È il 1971. Nino ha dieci anni, eppure parla con disagio dell’”ultimo decennio”, quasi con sofferenza, malgrado l’età. Lui quel decennio lo ha vissuto giocando, ma nella sua ingenuità riesce a vedere quello che molti “grandi” non vedono: un’Italia e un mondo che stanno cambiando, un’Italia e un mondo in cui “le manifestazioni di violenza sono arrivate a un livello impressionante”: da un lato, come scrive lui stesso,“la criminalità e la violenza politica estremistica sono andate man mano aumentando ”, dall’altro un’opinione pubblica “quasi indifferente” malgrado le notizie date ogni giorno dai giornali, che evidentemente Nino interiorizza. Ecco allora l’uso di termini come “violenza”, “criminalità”, “morti ammazzati”, “lupara bianca”, “scomparse di persone”. Una fotografia della società di quegli anni che mostra i primi segni della patologia, ma che in futuro sarebbe diventata anche peggio.

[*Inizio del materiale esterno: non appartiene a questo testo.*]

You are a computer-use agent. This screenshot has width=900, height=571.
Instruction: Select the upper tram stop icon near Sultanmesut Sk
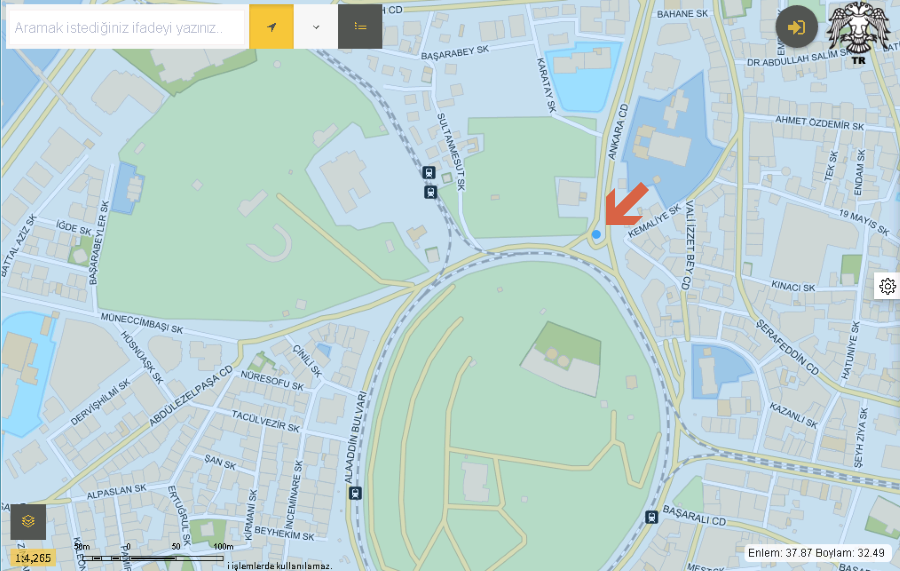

Quella descritta da Nino non è la criminalità che in quel caldissimo giorno di agosto dell’89 avrebbe falciato lui, la moglie e il bimbo che lei portava in grembo da un mese: secondo quanto emerge dalle indagini, il poliziotto stava indagando sugli autori del fallito attentato a Giovanni Falcone all’Addaura. Il magistrato antimafia doveva morire tre anni prima di Capaci: per questo assassinio da commettere attraverso cinquantotto candelotti di dinamite nascosti in un borsone fra gli scogli della villa al mare di Falcone, ci sarebbe stata una mobilitazione in grande stile, compresi certi apparati dello Stato – servizi segreti deviati – che Nino Agostino (componente della scorta del magistrato) conosceva bene, e che il padre Vincenzo ha dichiarato di riconoscere in Giovanni Aiello, alias Faccia da mostro, l’ex poliziotto morto alcuni mesi fa, accusato di essere un agente dei servizi segreti coinvolto in diversi omicidi eccellenti.

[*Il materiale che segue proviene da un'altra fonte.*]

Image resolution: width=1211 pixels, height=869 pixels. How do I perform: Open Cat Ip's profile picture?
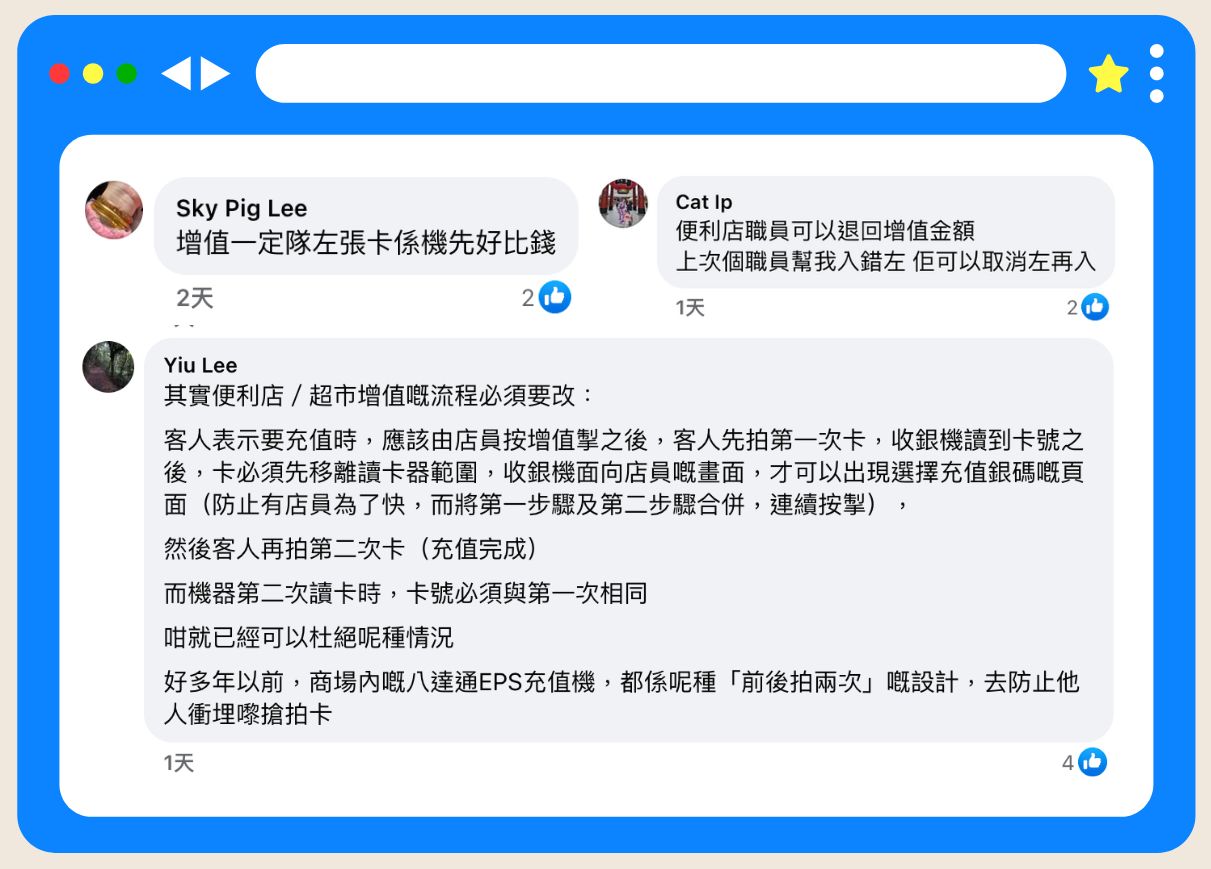(623, 202)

No, quello che Nino descrive con candore nel tema non è lo schifo che avremmo visto nei decenni successivi, ma basta proseguire nella lettura per capire cosa ha capito questo bambino fin da allora. Ci sono frasi da brividi come queste: “Il potere occulto della mafia che ha diramazioni tali da far tremare le fondamenta di un grattacielo”, o il “potere occulto della criminalità spicciola all’appoggio politico al parlamento”. Poche righe per comprendere davvero il motivo per il quale, molti anni dopo, Nino Agostino si sarebbe arruolato in Polizia.

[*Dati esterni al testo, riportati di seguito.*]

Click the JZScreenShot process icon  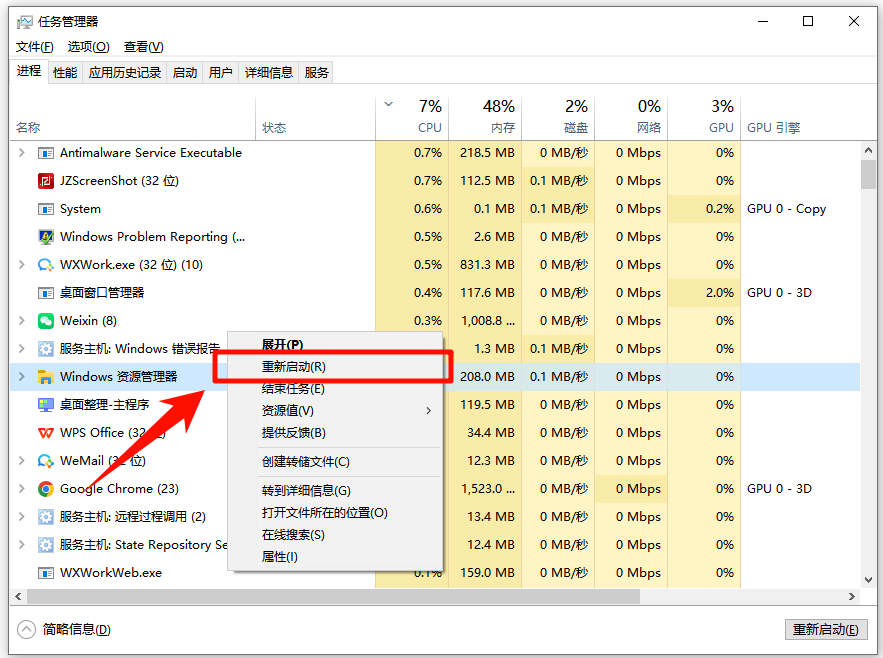[45, 181]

E badate: siamo ancora nel ’71, quando pochissime istituzioni – tranne la commissione parlamentare antimafia, il partito comunista e il quotidiano “L’Ora” di Palermo – parlano delle collusioni fra mafia e politica. Magari il tema sarà frutto di certi discorsi sentiti in famiglia (pensiamo noi), ma è stupefacente vedere come Nino abbia introiettato certi concetti e li abbia fatti propri.
Ma non è tutto. Il bambino va oltre. E trova la causa dei mali che affliggono la società nel “denaro come (valore) assoluto”, denaro come “segno di distinzione sociale e di emancipazione”, poiché “oggi molti uomini, spesso giovani, si trovano in una crisi interiore profonda perché hanno posto come assoluto nella loro vita il denaro”. Ma alla fine trova la sintesi nella speranza: “Esiste una parte di società che rifiuta la criminalità e propone ideali di giustizia e di libertà, un modo di vivere cristiano, un modo che” attraverso “la parola di Cristo” diventi “esempio e modello per gli altri”.